When Vivian Mushahwar first applied to grad school, she wrote about her idea to fix paralysis by rewiring the spinal cord.
It was only after she was accepted into a bioengineering program that the young electrical engineer learned her idea had actually prompted laughter.
“I figured, hey I can fix it, it’s just wires,” Mushahwar said. “Yeah, well, it’s not just wires. So I had to learn the biology along the way.”
It’s taken Mushahwar a lot of work over two decades at the University of Alberta, but the Canada Research Chair in Functional Restoration is still fixated on the dream of helping people walk again. And thanks to an electrical spinal implant pioneered in her laboratory and work in mapping the spinal cord, that dream could become a reality in the next decade.
Because an injured spinal cord dies back, it’s not simply a matter of reconnecting a cable. Three herculean feats are needed. You have to translate brain signals. You have to figure out and control the spinal cord. And you have got to get the two sides talking again.
People tend to think the brain does all the thinking, but Mushahwar says the spinal cord has built-in intelligence. A complex chain of motor and sensory networks regulate everything from breathing to bowels, while the brain stem’s contribution is basically “go!” and “faster!” Your spinal cord isn’t just moving muscles, it’s giving you your natural gait.
Other researchers have tried different avenues to restore movement. By sending electrical impulses into leg muscles, it’s possible to get people standing or walking again. But the effect is strictly mechanical and not particularly effective. Mushahwar’s research has focused on restoring lower-body function after severe injuries using a tiny spinal implant. Hair-like electrical wires plunge deep into the spinal grey matter, sending electrical signals to trigger the networks that already know how to do the hard work.
In a new paper in Scientific Reports, the team showcases a map to identify which parts of the spinal cord trigger the hip, knees, ankles and toes, and the areas that put movements together. The work has shown that the spinal maps have been remarkably consistent across the animal spectrum, but further work is required before moving to human trials.

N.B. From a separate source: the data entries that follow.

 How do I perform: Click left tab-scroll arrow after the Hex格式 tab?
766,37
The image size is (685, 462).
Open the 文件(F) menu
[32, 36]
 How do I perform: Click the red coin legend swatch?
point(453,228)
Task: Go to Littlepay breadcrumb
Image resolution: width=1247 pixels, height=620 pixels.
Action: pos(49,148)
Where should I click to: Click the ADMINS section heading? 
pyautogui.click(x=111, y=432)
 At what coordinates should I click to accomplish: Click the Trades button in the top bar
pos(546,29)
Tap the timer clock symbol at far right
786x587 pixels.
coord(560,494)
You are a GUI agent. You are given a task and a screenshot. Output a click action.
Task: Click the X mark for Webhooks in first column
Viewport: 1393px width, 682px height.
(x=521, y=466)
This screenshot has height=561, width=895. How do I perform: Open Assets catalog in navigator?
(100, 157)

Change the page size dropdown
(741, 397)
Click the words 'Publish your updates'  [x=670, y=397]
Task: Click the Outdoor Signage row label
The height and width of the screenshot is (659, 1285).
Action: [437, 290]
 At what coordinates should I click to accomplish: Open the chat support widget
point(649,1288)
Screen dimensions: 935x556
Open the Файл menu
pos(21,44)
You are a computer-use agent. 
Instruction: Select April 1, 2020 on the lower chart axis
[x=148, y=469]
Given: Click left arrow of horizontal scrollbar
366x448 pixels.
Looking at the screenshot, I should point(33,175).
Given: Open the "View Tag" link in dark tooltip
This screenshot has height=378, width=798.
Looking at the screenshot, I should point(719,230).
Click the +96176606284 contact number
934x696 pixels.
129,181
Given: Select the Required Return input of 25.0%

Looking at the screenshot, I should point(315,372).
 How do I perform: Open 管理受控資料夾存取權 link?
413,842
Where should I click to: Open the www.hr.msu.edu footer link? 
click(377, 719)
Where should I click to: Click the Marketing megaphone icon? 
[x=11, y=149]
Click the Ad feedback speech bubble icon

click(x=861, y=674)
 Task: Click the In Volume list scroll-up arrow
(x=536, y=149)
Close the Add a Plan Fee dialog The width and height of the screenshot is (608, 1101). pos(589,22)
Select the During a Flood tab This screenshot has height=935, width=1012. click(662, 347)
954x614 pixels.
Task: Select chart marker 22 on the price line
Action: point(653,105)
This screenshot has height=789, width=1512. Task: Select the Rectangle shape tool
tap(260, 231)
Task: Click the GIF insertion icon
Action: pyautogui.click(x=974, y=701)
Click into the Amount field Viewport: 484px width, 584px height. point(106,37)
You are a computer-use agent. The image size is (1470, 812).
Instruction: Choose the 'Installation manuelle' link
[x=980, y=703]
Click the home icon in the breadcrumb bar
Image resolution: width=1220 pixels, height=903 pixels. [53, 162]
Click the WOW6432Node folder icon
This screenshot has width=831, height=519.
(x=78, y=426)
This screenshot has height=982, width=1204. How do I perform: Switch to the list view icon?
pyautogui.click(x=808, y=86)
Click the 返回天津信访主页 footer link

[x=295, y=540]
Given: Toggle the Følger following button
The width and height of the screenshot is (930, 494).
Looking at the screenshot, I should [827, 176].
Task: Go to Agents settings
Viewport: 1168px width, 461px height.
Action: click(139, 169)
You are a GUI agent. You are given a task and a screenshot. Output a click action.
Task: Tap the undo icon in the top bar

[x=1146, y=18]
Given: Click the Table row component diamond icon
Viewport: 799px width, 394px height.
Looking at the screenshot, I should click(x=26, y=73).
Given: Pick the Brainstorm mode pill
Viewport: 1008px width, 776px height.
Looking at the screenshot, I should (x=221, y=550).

The implications of moving to a human clinical setting would be massive, but must follow further work that needs to be done in animals. Being able to control standing and walking would improve bone health, improve bowel and bladder function, and reduce pressure ulcers. It could help treat cardiovascular disease–the main cause of death for spinal cord patients–while bolstering mental health and quality of life. For those with less severe spinal injuries, an implant could be therapeutic, removing the need for months of gruelling physical therapy regimes that have limited success.
“We think that intraspinal stimulation itself will get people to start walking longer and longer, and maybe even faster,” said Mushahwar. “That in itself becomes their therapy.”
Progress can move at a remarkable pace, yet it’s often maddeningly slow.
“There’s been an explosion of knowledge in neuroscience over the last 20 years,” Mushahwar said. “We’re at the edge of merging the human and the machine.”
Given the nature of incremental funding and research, a realistic timeline for this type of progress might be close to a decade.
Mushahwar is the director of the SMART Network, a collaboration of more than 100 U of A scientists and learners who intentionally break disciplinary silos to think of unique ways to tackle neural injuries and diseases. That has meant working with researchers like neuroscientist Kathryn Todd and biochemist Matthew Churchward, both in the psychiatry department, to create three-dimensional cell cultures that simulate the testing of electrodes.
The next steps are fine-tuning the hardware–miniaturizing an implantable stimulator–and securing Health Canada and FDA approvals for clinical trials. Previous research has tackled the problem of translating brain signals and intent into commands to the intraspinal implant; however, the first generation of the intraspinal implants will require a patient to control walking and movement. Future implants could include a connection to the brain.
It’s the same goal Mushahwar had decades ago. Except now it’s no longer a laughable idea.
“Imagine the future,” Mushahwar said. “A person just thinks and commands are transmitted to the spinal cord. People stand up and walk. This is the dream.”